= Edward King (English poet) =

British poet

Edward King (1612 – 10 August 1637) is the subject of John Milton's poem "Lycidas".

King was born in Ireland in 1612, the son of Sir John King, a member of a Yorkshire family who had migrated to Ireland, and Catherine Drury (died 1617), daughter of Robert Drury and a grand-niece of Sir William Drury, Lord President of Munster. Sir John was Clerk of the Crown and Hanaper and MP for Roscommon, a valued servant of the Crown and a major landowner. Edward was one of nine children: his siblings included Sir Robert King of Boyle Abbey and the writer Dorothy Dury.

Edward King was admitted a pensioner of Christ's College, Cambridge, on 9 June 1626, and four years later was elected a fellow. Milton, though two years his senior and himself anxious to secure a fellowship, became his close friend as well as his rival. King served from 1633 to 1634 as praelector and tutor of his college, and was to have entered the church.

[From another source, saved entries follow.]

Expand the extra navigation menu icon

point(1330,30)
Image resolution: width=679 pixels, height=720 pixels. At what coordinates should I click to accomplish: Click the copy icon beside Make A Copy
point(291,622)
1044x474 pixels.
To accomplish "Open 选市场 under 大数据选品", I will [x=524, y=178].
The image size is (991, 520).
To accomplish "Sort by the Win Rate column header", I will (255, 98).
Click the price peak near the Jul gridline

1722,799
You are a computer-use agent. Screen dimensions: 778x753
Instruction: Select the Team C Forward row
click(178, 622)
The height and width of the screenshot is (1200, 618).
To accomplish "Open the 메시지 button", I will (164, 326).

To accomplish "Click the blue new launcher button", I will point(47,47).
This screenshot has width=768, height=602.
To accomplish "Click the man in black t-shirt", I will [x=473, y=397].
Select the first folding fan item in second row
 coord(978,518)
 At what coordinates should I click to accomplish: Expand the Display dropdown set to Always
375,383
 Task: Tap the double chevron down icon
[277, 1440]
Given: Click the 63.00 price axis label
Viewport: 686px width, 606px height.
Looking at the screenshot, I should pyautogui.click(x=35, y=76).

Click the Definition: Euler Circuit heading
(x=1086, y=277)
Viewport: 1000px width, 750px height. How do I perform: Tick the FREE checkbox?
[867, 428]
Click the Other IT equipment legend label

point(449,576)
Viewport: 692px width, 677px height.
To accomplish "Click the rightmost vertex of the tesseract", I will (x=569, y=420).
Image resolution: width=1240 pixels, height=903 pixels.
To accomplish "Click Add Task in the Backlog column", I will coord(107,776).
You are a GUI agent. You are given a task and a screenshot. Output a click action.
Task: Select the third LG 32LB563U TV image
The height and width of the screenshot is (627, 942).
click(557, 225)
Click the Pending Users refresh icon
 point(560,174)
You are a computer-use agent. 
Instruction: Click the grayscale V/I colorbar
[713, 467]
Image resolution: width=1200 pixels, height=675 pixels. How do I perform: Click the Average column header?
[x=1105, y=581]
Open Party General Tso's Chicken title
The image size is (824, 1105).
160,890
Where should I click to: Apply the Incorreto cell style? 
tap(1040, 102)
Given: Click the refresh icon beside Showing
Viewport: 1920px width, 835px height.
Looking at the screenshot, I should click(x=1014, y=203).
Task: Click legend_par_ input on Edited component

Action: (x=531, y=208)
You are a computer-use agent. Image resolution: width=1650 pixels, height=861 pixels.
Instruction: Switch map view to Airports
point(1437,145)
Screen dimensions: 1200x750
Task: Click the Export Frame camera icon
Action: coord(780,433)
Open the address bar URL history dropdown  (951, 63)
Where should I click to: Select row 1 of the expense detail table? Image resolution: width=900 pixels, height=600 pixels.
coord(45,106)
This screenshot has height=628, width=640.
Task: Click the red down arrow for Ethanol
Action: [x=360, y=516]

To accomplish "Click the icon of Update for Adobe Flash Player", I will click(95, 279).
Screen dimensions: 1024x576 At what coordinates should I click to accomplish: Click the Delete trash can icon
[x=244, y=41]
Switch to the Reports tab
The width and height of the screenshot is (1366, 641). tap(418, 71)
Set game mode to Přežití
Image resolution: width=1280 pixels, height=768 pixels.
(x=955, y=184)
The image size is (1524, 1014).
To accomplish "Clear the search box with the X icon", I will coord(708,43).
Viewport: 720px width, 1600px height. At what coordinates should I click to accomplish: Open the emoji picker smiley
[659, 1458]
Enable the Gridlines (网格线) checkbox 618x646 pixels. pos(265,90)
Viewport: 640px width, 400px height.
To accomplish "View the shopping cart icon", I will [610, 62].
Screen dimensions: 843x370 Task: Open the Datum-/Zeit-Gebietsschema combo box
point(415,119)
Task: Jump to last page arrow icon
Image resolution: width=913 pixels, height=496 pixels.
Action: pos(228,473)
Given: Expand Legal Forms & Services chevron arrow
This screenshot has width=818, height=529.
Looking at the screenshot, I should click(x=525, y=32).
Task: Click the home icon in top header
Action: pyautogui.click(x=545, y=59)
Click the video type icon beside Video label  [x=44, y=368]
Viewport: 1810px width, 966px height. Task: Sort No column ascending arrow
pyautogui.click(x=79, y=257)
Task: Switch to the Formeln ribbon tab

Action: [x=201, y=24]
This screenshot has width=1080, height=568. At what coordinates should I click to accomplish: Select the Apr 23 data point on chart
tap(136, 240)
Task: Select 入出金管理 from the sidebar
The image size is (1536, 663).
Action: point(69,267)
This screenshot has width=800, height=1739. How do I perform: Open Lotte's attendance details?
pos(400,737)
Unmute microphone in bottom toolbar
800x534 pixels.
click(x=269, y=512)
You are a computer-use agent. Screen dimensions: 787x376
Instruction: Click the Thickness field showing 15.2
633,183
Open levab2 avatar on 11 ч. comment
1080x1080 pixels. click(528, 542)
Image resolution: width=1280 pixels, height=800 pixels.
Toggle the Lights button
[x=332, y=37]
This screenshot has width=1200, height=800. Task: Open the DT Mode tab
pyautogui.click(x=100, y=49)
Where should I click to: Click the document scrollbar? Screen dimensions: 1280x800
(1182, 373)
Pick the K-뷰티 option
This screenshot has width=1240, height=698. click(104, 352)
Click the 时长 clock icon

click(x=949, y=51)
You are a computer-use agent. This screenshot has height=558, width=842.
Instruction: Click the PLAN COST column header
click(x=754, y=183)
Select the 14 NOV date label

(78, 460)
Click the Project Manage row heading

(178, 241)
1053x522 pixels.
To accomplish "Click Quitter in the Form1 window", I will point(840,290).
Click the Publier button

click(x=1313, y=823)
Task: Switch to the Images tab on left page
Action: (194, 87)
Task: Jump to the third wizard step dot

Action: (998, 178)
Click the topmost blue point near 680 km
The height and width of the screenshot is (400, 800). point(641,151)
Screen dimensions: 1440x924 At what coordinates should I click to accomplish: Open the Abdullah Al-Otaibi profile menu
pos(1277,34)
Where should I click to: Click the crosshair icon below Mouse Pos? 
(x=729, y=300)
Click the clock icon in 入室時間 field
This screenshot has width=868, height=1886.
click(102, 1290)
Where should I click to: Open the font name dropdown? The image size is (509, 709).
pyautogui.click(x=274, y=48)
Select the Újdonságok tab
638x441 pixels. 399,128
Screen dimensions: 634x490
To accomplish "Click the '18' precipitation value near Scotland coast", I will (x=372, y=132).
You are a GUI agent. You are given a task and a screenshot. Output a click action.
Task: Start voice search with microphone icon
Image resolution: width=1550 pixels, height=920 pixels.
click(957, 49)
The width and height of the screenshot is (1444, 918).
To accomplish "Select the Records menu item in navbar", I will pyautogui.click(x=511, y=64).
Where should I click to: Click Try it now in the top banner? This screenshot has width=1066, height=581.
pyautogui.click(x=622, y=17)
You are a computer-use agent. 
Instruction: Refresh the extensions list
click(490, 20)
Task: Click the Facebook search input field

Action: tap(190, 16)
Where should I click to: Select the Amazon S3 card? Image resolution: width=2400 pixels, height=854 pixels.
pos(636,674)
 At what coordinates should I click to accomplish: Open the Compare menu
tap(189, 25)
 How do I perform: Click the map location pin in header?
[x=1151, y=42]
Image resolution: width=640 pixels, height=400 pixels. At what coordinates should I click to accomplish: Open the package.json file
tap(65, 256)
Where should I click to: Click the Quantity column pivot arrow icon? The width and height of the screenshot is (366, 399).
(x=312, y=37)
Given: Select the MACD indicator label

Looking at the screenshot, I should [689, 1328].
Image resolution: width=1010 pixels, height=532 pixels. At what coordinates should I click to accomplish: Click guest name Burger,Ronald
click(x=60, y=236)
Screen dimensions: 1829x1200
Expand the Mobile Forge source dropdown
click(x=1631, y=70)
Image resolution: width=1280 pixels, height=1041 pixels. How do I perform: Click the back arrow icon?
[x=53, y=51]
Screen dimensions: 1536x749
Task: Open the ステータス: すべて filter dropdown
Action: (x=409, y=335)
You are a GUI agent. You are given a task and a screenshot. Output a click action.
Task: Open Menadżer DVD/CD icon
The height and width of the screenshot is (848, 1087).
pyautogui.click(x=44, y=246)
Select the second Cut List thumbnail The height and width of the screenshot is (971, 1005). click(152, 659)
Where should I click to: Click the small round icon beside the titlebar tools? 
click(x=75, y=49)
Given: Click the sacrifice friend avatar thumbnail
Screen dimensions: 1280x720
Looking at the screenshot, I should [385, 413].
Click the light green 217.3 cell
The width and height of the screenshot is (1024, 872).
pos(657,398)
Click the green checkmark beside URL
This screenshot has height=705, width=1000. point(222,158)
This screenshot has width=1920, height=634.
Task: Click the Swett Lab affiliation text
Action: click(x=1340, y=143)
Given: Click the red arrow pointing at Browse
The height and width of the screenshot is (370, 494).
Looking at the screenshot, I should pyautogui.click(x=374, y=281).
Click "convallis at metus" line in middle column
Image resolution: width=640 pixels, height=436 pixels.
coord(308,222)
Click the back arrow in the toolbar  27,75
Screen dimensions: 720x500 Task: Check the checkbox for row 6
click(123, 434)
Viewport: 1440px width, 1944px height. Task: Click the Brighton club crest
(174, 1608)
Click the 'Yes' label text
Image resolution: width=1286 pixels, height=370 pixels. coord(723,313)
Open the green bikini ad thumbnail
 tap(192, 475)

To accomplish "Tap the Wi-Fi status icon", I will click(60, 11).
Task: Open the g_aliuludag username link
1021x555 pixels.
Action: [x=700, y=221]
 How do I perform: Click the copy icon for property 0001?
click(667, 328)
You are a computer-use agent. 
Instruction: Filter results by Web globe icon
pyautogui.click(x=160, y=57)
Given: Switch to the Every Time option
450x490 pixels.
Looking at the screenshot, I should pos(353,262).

His career, however, was cut short by the tragedy which inspired Milton's verse. In 1637 he set out for Ireland to visit his family, but the ship in which he was sailing struck a rock near the Welsh coast, and King was drowned. Of his own writings many Latin poems contributed to different collections of Cambridge verse survive, but they are not of sufficient merit to explain the esteem in which he was held.